**Try it**
Check every line below for the string "will". Copy the ones that have it.

Excerpts from a dataset:
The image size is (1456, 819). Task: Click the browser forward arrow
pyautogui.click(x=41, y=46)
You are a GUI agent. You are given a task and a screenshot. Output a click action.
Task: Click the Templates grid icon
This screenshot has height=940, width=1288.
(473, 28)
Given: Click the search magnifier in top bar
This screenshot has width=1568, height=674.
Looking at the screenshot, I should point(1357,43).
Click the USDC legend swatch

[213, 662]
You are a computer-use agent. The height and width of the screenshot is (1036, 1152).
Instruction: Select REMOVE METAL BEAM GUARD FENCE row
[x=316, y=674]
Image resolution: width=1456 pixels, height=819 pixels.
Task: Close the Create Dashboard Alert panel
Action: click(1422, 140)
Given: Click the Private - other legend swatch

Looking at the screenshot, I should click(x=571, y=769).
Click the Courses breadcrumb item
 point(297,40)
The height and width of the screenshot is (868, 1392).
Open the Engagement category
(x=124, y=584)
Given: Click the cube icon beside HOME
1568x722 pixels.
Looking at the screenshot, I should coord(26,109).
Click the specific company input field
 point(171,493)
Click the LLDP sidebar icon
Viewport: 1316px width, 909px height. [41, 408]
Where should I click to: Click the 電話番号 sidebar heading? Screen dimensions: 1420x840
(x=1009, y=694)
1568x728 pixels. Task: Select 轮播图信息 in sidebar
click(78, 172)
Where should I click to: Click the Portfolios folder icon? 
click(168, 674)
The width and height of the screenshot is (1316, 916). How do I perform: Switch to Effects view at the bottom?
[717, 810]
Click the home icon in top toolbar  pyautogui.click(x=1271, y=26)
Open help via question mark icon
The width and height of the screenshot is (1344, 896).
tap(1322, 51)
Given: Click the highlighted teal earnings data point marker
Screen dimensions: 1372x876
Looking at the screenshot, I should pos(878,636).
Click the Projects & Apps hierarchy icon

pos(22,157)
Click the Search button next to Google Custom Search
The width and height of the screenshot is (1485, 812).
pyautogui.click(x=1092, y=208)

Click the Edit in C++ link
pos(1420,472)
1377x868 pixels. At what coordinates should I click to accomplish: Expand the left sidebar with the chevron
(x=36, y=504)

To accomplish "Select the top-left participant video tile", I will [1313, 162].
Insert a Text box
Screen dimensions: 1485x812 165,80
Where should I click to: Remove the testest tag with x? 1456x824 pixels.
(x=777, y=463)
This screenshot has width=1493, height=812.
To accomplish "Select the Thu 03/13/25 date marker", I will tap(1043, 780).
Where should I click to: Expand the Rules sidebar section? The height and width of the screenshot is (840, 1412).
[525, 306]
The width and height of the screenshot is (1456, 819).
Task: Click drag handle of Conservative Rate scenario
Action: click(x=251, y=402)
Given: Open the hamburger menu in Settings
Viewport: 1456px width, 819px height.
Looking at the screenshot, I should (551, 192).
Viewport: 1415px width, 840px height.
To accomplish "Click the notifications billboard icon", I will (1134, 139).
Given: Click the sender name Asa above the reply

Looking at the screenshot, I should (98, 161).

**Result of this exercise**
To accomplish "Select the top-left participant video tile", I will [1313, 162].
To accomplish "Select the Thu 03/13/25 date marker", I will tap(1043, 780).
To accomplish "Click the notifications billboard icon", I will (1134, 139).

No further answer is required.